As regards autonomy, room was created for self-directed steering within the Learning Studios. This created space for participants' question-directed learning, instead of steering by a program or curriculum. For school teachers in the Learning Studios this autonomy was experienced as protected space and time for inquiry and reflection. This space and time was found to be lacking during daily work in school.

Schools supported teachers by protecting time for participation in the Learning Studios. Universities supported student teachers by creating space within the university programs, but this space varied between universities. Moreover, space was created or already present within the examination regulations. The locations for sessions alternated between schools and universities. Rooms and lunches were made available.

The What of Learning in the Learning Studios

The results of expansive learning form a triplet. The expansive character of learning is in the combined occurrence of the three outcomes: (a) expanded pattern of action, (b) corresponding theoretical concept, and (c) new manifestations of participants' agency.

Expanded Pattern of Action

Several “materialized” outcomes of the Learning Studios were realized. Examples that are discussed in this article are the observation instrument, the mind map, and the presentations and products for general inspiration days. In addition, school teachers and student teachers developed new programs, materials and assignments for their students, with tryouts and evaluative discussions in the Learning Studios.

Corresponding Theoretical Concept: Familiarized Knowledge

Outside the Learning Studios, reading literature and listening to experts is tough work, and this is similar within the Learning Studios. However, within the Learning Studios, reading literature and discussions with experts encompass self-formulated questions, and that appeared to make a huge difference with learning in the universities and in the schools. Codified knowledge in literature and tacit knowledge in the schools interact in such a way that for all participants their learning expands into a productive mix. This is illustrated in the episodes 1 and 2 and the interpretations of these episodes.

This mix should not simply be interpreted as a bridge between codified and tacit knowledge. Rather, it is a qualitatively new type of knowledge, which we shall call “familiarized” knowledge. The content of this familiarized knowledge is not too different from the codified knowledge that is written down in literature. This resemblance is apparent in the content of the constructed mind map and the observation instrument. Also, it contains many insights and experiences that were already present in the school teachers' tacit knowledge. The difference is in the meaningfulness of this familiarized knowledge for the school teachers, the student teachers and the coach. According to the members of the second Learning Studio, the aim of this familiarized knowledge is not “to reinvent the wheel.” The aim is to gain deeper insight into the wheel, and to make the wheel fit the own practice. Together this leads to familiarized knowledge owned by the participants of the Learning Studios. This is depicted in Figure 1.

FIGURE 1
www.frontiersin.org

Figure 1. “Familiarized knowledge” as an outcome of the Learning Studios.

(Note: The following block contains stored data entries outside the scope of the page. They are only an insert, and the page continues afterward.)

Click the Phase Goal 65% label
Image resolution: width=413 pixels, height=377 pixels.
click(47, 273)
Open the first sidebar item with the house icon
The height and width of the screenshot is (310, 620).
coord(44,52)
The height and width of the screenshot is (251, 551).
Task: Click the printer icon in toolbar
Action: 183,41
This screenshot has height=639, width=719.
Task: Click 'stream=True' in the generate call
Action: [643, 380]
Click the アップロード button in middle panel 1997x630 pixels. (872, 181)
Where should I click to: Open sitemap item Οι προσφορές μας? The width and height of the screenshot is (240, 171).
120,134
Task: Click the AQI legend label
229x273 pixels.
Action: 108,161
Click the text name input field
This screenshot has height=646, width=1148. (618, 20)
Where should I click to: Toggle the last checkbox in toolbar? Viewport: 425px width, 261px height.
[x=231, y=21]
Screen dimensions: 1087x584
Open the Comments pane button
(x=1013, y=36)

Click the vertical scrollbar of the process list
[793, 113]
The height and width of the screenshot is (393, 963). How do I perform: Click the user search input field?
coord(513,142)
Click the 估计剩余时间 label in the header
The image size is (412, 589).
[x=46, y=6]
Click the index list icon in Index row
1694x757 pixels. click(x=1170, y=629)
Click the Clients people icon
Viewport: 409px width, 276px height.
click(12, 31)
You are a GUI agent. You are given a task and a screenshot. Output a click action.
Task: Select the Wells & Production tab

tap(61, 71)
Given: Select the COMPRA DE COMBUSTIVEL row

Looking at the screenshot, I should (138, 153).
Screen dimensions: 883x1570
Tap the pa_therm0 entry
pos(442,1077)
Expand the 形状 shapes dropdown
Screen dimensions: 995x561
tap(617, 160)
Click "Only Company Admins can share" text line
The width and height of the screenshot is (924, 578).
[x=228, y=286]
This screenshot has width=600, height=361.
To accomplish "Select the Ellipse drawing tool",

The point of proposing familiarized knowledge as a new type of knowledge is that the implicitly present tacit knowledge has been explicated and shared, and that the published but abstract codified knowledge has been discussed from the viewpoint of daily insights and personal and shared experiences. Together this leads to explicit knowledge with a claim of intersubjectivity and validity, which makes it collective knowledge that is personally meaningful for every participant. It is familiarized because cognitive aspects go along with feelings/emotions of shared ownership and agency. Shared ownership can be understood in terms of the experience of practicality, mastery and intersubjectivity. Agency can be understood in terms of self-efficacy in designing inspiring and effective learning contexts for secondary students and for the members of the Learning Studio. The difference with tacit knowledge is that tacit knowledge is private and implicit, and it lacks the claim of validity and intersubjectivity. The difference with codified knowledge is that codified knowledge has a claim of general validity, and it lacks the personal feelings of shared ownership and agency.

The question can be asked as to whether this familiarized knowledge is produced continuously during all the LS sessions. This is not the case. The observations and interviews point in the direction of the most stimulating learning environment for the construction of familiarized knowledge when the participants engage in forms of joint work and intensive sharing. Stated in social psychology terms, these are situations characterized by a relatively high level of interdependency between the participants. Examples are the situations in which participants work on the “material” products that were described in episodes 1 and 2 and activity 2. Parts of all the sessions were devoted to more relaxed forms of exchange of experiences and materials, demonstrations of developed exercises for secondary students and tryouts for student teachers of designed classes. An example is activity 1. In those cases, it depended on what individual participants would take as meaningful information from those sessions for themselves. The resulting knowledge is personal and not systematically explicated.

With regard to the outcomes of learning, a tension occurs between individual and collective outcomes. Although familiarized knowledge can be regarded as a collective outcome, participants in the Learning Studios name their learning gains in terms of individual outcomes. In this respect they follow the image of collaboration as a collective condition for learning gains as individual results. Regular school culture and university culture both have a long tradition in representing the image of outcomes of learning and education as assets that are coupled with individual competences and qualifications, not as organizational gains. In workplace learning, on the other hand, it is not uncommon to aspire to organizational gains. The image of familiarized knowledge as a collective outcome better fits into the approaches of workplace learning.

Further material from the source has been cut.